I use reinforcement learning, dimensionality-reducing synergies, motor primitives, multiple dynamics models, and motor babbling to control robots. I use EMG, vibrotactile feedback, and muscle models to understand sensing and motor control and to explore how humans and other animals learn to use tools and their own bodies.

EMG Control, Gestures, and Vibrotactile Sensory Substitution

Incorporating augmentative vibrotactile feedback can improve performance of a virtual object manipulation task using finger movement. Vibrotactile sensory substitution for prosthetic applications, however, will necessarily not involve actual finger movement for control. I study the utility of such feedback when using myoelectric (EMG) signals for control, on unimpaired participants and upper-limb amputees.

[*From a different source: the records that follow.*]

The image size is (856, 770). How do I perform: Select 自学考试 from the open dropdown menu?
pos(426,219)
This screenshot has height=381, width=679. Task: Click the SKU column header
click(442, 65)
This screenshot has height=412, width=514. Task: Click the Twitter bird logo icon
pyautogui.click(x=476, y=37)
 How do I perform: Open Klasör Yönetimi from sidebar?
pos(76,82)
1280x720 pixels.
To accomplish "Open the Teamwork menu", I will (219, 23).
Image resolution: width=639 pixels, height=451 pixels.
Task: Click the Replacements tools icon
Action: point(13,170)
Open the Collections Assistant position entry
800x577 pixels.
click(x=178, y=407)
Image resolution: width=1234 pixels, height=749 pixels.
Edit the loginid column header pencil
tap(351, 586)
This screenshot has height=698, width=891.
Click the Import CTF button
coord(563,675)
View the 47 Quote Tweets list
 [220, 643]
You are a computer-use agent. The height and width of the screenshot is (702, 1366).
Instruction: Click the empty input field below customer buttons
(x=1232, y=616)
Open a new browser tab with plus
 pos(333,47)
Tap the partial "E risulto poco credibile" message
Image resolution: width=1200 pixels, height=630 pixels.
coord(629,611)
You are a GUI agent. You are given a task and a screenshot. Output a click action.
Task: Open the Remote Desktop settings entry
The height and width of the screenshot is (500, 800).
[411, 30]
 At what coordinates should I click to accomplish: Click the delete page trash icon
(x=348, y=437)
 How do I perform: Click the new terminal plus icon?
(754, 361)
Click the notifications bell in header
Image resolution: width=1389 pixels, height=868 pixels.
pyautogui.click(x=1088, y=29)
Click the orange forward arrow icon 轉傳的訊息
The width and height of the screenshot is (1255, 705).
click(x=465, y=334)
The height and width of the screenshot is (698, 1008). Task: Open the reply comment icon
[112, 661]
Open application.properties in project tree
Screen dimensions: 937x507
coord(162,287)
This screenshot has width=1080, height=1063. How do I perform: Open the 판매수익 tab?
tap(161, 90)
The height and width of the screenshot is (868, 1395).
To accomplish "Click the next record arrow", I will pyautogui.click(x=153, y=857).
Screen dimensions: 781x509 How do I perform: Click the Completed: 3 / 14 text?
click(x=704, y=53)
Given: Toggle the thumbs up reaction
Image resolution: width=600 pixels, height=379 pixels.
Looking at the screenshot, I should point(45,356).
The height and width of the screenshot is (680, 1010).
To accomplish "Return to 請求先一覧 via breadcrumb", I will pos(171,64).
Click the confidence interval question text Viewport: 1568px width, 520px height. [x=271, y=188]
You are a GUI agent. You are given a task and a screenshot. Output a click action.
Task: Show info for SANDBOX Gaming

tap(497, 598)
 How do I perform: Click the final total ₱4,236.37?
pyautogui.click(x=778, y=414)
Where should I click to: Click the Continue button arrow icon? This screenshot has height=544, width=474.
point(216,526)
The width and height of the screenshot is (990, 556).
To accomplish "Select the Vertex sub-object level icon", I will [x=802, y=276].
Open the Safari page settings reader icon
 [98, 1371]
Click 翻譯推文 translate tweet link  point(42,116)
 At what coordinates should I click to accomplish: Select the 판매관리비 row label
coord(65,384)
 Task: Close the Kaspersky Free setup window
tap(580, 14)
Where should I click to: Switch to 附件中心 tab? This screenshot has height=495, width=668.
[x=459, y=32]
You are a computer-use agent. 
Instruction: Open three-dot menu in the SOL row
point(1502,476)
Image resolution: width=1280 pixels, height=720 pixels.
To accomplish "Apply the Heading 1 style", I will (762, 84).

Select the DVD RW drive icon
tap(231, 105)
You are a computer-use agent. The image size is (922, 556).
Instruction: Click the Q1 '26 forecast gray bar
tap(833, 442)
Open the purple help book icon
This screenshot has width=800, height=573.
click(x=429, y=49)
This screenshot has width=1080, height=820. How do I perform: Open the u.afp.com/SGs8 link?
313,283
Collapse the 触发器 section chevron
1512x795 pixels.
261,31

Dynamic Robotic Manipulation

Given constraints, robots can be made to accomplish particular tasks; even thousands of years ago Hero of Alexandria described a machine which could pour wine into glasses. How is it that our robots remain almost as single-purpose while we humans can do this and then drink from those glasses without crushing them, perhaps while absentmindedly writing with a pen? This ability to maneuver arbitrary objects in arbitrary ways, somehow compensating for the uncertain surfaces, frictions, and weights of the hand and environment, is dexterity.

Control of dynamic movements and contact is still an open issue. I am adapting state-of-the-art control methods to achieve manipulation tasks using a unique robot which mimics the human hand. These efforts have the potential to improve robotics, but conversely allow us to answer concrete questions about what must be happening in brains and bodies.

Neural Control of Movement

Understanding what enables human-level dexterity is a task which continually seems within reach, but escapes at the last minute. Controlling our bodies to manipulate objects in the environment often feels effortless, but we are beginning to understand that there are elegant biomechanical and neural resources being used outside of our awareness.

For instance, it has been suggested that the brain employs ”muscle synergies” to make planning, control, and learning more tractable. While the details (even the existence of) of neural synergies are still highly controversial, a robotic control paradigm inspired by that work can reduce dimensionality and address control constraints while providing the richness needed to learn manipulation tasks.

Context-Dependent Models

Humans employ context-specific internal models for their bodies and the world around them. They learn them through embodiment in the environment, by gathering data in a task-specific way. Similarly, robots operating under humanlike task constraints must have the ability to accommodate situations unknown to their designers.

When the dynamics of the robot (or body!) are nonlinear, and interacting nonlinearly with the environment, for example during contact, a linear approximation to the dynamics may be made. There has been great interest in analytically creating local linear approximations, but this fails when the true nonlinear model is unknown or otherwise poorly estimated. I am interested in using embodied emperical experience of robot performance to create locally valid linear approximate dynamics models which may be combined or switched among depending on context.